[YOUR OBJECTIVE] Find every line containing the word "vente" in the records below; report only how many there are.

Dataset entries

- - - - - - -

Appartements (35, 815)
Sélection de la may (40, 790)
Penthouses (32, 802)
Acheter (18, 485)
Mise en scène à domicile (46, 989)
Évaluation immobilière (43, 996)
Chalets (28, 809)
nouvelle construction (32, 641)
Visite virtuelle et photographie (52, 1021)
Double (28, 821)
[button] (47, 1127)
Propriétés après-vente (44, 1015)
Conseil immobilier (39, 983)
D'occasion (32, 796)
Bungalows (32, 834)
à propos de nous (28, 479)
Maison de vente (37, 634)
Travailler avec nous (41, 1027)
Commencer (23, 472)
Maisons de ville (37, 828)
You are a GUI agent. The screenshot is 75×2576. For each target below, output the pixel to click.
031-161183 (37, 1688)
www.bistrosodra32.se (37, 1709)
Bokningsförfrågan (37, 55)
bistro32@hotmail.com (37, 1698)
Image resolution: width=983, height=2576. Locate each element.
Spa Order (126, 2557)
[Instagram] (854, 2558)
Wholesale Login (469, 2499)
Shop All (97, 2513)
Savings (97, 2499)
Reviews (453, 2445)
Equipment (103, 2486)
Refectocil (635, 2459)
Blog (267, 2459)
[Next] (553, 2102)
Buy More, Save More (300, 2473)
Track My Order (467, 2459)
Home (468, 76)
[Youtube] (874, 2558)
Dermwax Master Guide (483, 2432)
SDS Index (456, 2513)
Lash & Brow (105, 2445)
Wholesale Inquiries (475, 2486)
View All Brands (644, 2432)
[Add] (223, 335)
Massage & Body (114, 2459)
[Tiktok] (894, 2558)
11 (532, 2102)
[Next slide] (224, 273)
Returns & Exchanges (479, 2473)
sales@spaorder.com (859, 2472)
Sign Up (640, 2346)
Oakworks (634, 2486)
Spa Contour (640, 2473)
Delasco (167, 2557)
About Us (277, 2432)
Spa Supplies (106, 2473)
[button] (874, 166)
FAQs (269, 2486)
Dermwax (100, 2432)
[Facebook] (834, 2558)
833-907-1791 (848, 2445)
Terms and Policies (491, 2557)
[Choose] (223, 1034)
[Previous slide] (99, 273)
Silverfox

- - - - - - -

[OUTPUT] 2